If using a custom integration, you can add a field to the suggestion payload:
{
"suggestionId": "kb-article-12345-uuid",
"title": "Refund Policy",
"description": "This suggestion has been rated low by peers. Please verify before using.",
"actions": [...]
}
This transparency builds trust in the AI system. Agents are more likely to provide feedback if they see that their previous feedback has led to visible changes.
The Trap: Over-notifying agents. Do not send a notification every time a suggestion is suppressed. This creates noise. Only notify when a significant change occurs (e.g., a previously high-ranking article is demoted).
Validation, Edge Cases & Troubleshooting
Edge Case 1: Feedback Spamming and Bias
The Failure Condition: A single agent, dissatisfied with a specific article, clicks “Not Relevant” 50 times in a row, causing the article to be suppressed for the entire queue.
The Root Cause: Lack of deduplication and rate-limiting in the feedback ingestion logic.
The Solution: Implement a deduplication key in your middleware.

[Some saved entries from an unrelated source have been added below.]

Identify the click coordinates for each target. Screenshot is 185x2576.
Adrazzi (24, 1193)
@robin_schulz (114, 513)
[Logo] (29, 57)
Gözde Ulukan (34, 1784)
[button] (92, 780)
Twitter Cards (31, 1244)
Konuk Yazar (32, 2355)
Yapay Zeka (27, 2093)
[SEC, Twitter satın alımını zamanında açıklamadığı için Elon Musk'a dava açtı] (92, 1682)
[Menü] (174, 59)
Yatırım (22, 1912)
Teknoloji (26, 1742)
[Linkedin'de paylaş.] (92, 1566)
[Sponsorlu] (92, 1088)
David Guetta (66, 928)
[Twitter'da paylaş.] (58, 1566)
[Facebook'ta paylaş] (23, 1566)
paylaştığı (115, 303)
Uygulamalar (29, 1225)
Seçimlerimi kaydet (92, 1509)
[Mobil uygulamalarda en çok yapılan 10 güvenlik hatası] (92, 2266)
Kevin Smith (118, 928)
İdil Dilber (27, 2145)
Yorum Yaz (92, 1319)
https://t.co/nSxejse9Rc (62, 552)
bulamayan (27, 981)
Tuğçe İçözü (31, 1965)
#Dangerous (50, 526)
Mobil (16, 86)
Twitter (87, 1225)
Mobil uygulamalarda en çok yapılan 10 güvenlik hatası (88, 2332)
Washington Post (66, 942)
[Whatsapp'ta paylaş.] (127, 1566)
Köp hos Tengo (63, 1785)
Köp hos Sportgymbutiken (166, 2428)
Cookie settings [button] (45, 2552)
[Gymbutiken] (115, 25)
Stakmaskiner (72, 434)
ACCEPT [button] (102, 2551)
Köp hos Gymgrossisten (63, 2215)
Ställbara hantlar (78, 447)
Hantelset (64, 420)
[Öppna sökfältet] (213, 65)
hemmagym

The key should be a composite of agentId, suggestionId, and conversationId. If the same agent rates the same suggestion multiple times in the same conversation, ignore subsequent ratings. Additionally, implement a weighting system where newer feedback has less impact than older, stable feedback, or use a Bayesian average to prevent small sample sizes from skewing results.
Edge Case 2: Data Connector Latency and Dropped Events
The Failure Condition: The middleware endpoint takes 5 seconds to respond, causing Genesys Cloud to drop the feedback event.
The Root Cause: Synchronous database writes or heavy processing in the HTTP handler.
The Solution: Ensure your endpoint responds with 200 OK immediately after accepting the request into a message queue. Use asynchronous workers to process the queue. Monitor the Data Connector health dashboard in Genesys Cloud for failed deliveries. Configure a dead-letter queue (DLQ) in your middleware to capture and retry failed events.
Edge Case 3: Contextual Mismatch in Feedback
The Failure Condition: An agent rates a suggestion as “Not Relevant” because the article was correct, but the agent misunderstood the customer’s issue. The system suppresses the article, harming other agents who would have benefited from it.
The Root Cause: Feedback is binary (Good/Bad) and lacks context.
The Solution: Introduce a third option: “Uncertain” or “Requires Review.” Or, implement a confidence score in the feedback payload. If the agent marks “Not Relevant,” prompt for a reason (e.g., “Outdated,” “Wrong Topic,” “Too Complex”). Use this metadata to categorize the failure. If the reason is “Outdated,” flag the article for content review rather than suppression. If the reason is “Wrong Topic,” suppress it for that specific trigger/queue combination.